Segment Open

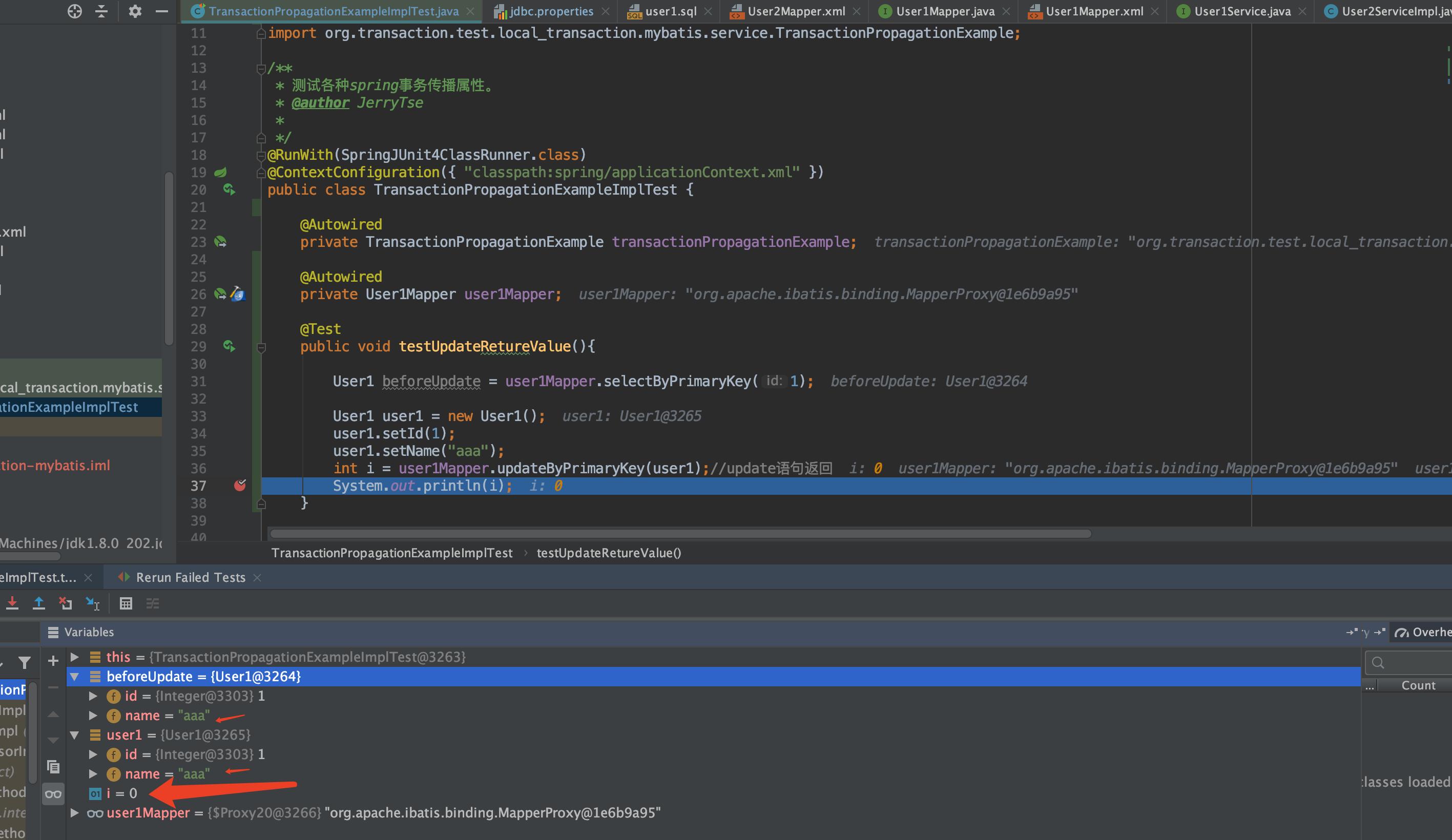The height and width of the screenshot is (840, 1452).
Task: Open project panel gear settings
Action: [135, 11]
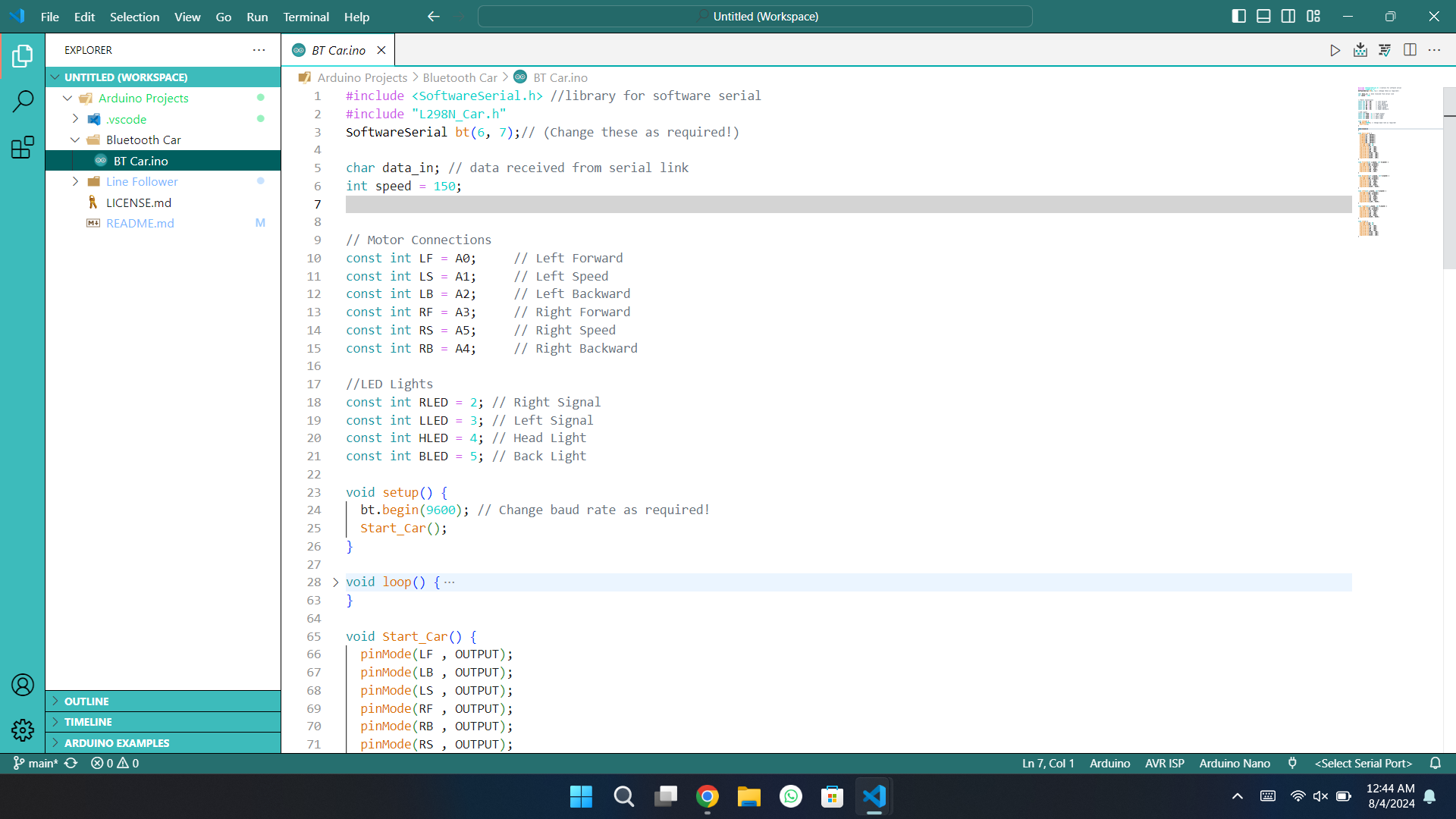Click the Synchronize Changes icon in status bar

click(x=71, y=763)
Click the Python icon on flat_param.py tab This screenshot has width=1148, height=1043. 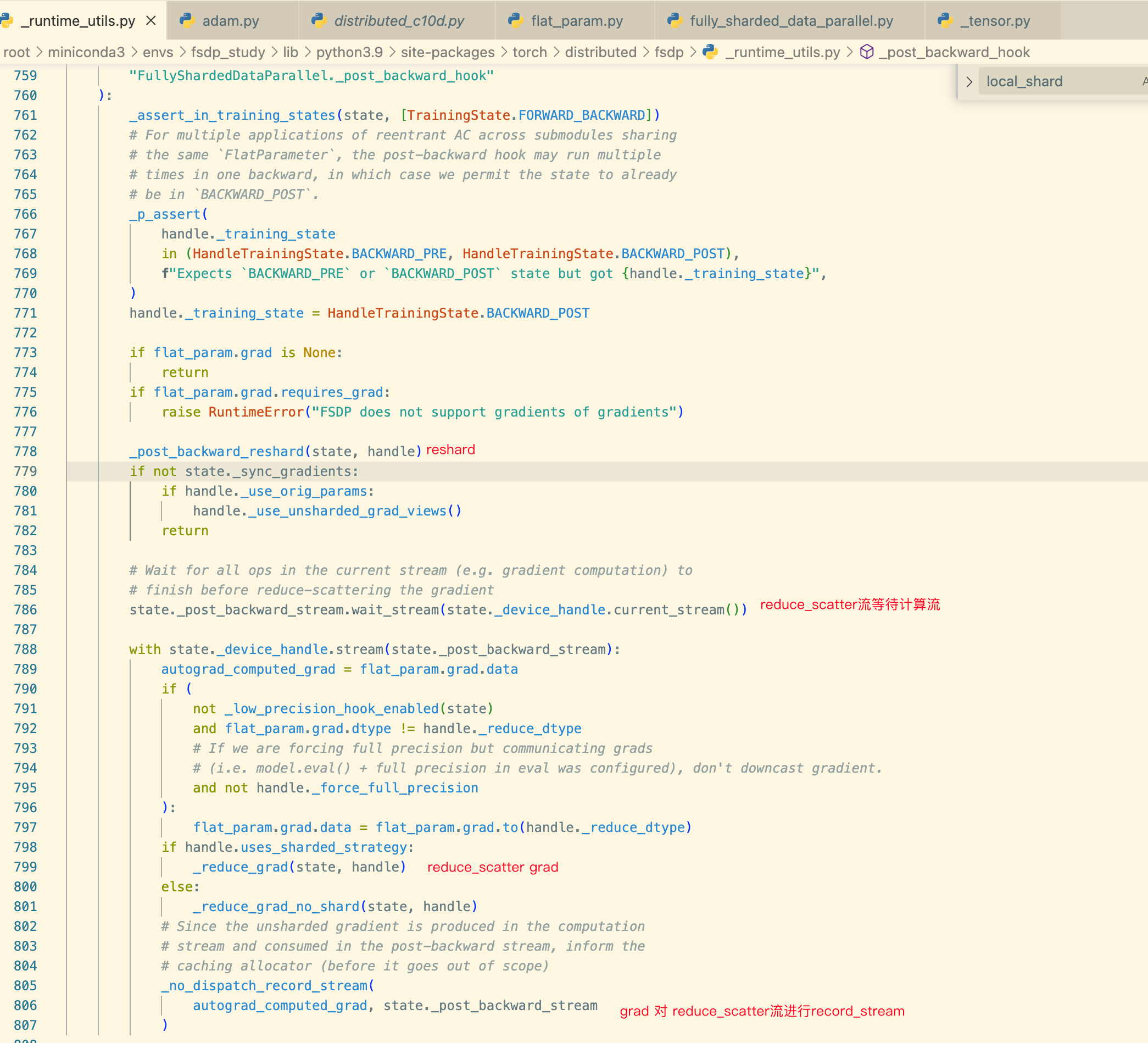point(516,20)
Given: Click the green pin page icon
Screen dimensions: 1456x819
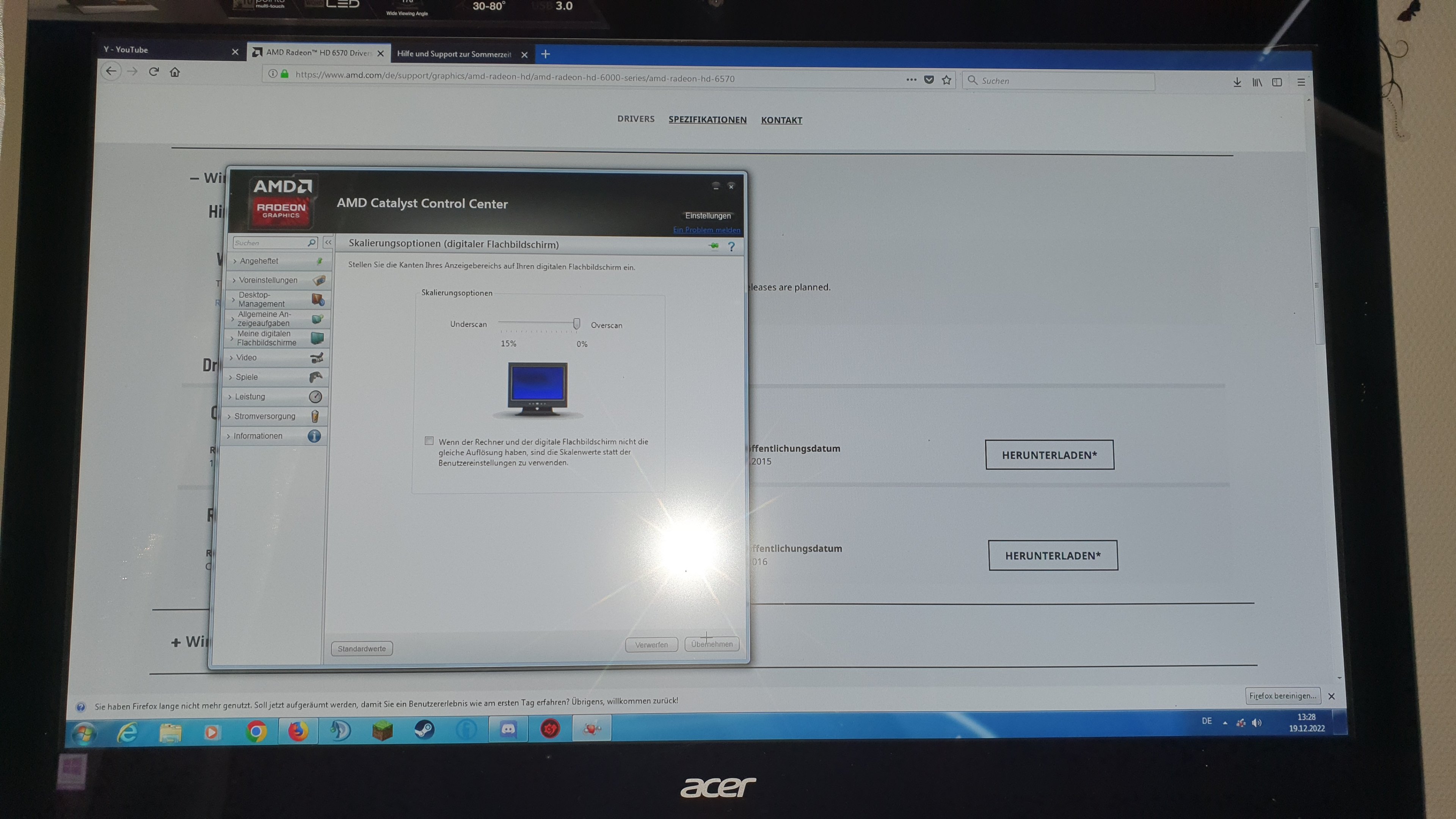Looking at the screenshot, I should (x=714, y=246).
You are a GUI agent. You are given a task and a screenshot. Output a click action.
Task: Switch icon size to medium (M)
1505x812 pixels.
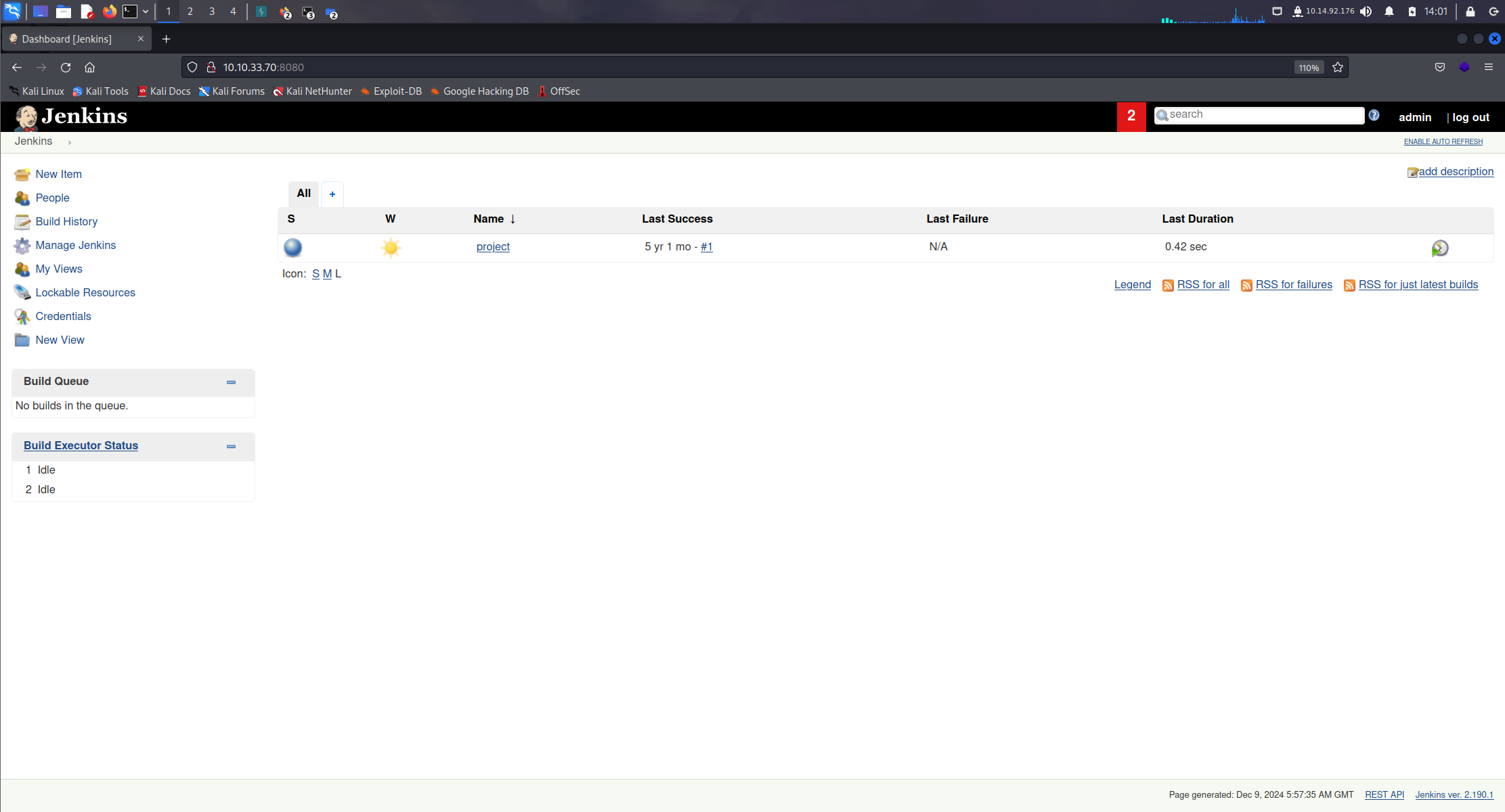(x=327, y=274)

Segment Closed

### Assignment:
Go back to the line that contains "You are a GUI" and copy it, along with each line after it through the end of the listing above, exactly and without pictures.

### Solution to this problem:
You are a GUI agent. You are given a task and a screenshot. Output a click action.
Task: Switch icon size to medium (M)
1505x812 pixels.
(x=327, y=274)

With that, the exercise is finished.